Health Minister James Reilly told the Committee that a recent review of discretionary medical cards had shown almost half of recipients were 200 per cent above the income guidelines.
He told the Committee that in March 2011 there were 97,121 holders of discretionary medical cards and of these, 39 per cent currently still held their discretionary card, with 43% moving to a normal means-assessed medical card based on a calculation of means.
The number of people who had been deemed ineligible for either a GP visit card or a full medical card was 6.5% of those who held a discretionary card in 2011.
Mr O'Brien told the Committee that the HSE had a cumulative net deficit of €75 million at the end of July.
The Committee was also told the HSE has appointed a team to implement the recommendations of the three enquiries into the circumstances surrounding the death of Savita Halappanavar.

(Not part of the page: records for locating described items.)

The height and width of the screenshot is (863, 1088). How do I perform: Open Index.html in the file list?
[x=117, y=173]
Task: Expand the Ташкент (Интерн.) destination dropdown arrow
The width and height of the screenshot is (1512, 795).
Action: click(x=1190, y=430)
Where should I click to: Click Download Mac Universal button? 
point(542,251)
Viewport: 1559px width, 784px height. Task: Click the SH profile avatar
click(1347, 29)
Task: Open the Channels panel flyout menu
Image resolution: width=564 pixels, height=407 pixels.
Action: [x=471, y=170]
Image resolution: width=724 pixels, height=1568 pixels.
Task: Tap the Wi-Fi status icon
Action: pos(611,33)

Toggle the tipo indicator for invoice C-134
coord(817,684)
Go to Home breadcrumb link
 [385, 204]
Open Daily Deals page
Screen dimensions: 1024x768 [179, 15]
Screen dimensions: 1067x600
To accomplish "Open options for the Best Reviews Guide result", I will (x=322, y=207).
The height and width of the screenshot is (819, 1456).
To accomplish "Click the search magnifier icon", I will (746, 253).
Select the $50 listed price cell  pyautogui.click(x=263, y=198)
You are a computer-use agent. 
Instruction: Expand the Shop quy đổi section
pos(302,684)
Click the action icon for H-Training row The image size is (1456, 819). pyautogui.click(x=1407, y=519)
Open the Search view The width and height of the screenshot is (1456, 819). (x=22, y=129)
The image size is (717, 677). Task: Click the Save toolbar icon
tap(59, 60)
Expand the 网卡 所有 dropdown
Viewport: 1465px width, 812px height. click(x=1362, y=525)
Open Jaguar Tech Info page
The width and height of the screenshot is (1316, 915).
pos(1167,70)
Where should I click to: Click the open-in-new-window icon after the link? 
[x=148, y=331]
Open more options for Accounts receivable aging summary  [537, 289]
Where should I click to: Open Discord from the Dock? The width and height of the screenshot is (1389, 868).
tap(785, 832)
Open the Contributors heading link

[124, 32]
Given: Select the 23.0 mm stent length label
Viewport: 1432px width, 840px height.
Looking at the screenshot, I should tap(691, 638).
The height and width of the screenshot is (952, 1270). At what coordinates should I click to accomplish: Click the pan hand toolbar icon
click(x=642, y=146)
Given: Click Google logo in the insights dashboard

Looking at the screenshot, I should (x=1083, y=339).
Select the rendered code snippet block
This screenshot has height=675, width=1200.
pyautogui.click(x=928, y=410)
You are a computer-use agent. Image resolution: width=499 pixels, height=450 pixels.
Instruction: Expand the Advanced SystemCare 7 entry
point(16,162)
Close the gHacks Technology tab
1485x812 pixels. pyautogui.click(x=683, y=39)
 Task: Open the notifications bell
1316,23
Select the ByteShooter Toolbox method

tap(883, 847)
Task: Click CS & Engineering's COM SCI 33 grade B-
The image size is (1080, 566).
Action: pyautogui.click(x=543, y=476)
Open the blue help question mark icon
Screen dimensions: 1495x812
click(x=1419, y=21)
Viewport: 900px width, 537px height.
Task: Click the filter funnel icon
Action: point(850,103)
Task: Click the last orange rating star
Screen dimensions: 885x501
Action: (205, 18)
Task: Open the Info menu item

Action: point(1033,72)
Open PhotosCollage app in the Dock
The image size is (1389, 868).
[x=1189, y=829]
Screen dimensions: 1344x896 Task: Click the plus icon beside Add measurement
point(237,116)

Mr O'Brien told the Oireachtas Health Committee today that the team, being chaired by Director of Acute Services Ian Carter, would oversee the recommendations of the coroner inquest, the HSE's own review, and the recently-published HIQA inquiry.
Meanwhile, Health Minister James Reilly also said today he had mandated that four national clinical guidelines should immediately be commissioned and quality assured through the National Clinical Effectiveness Committee as a matter of urgency.
These guidelines are a National Maternity Early Warning Score Guideline, a National Paediatric Early Warning Score Guideline, a National Sepsis Management Guideline and a National Clinical Handover Guideline.
"The latter two guidelines will ensure the implementation of a number the key patient safety recommendations in the recent HIQA Report into the death of Ms Savita Halappanavar at University Hospital Galway," Dr Reilly said.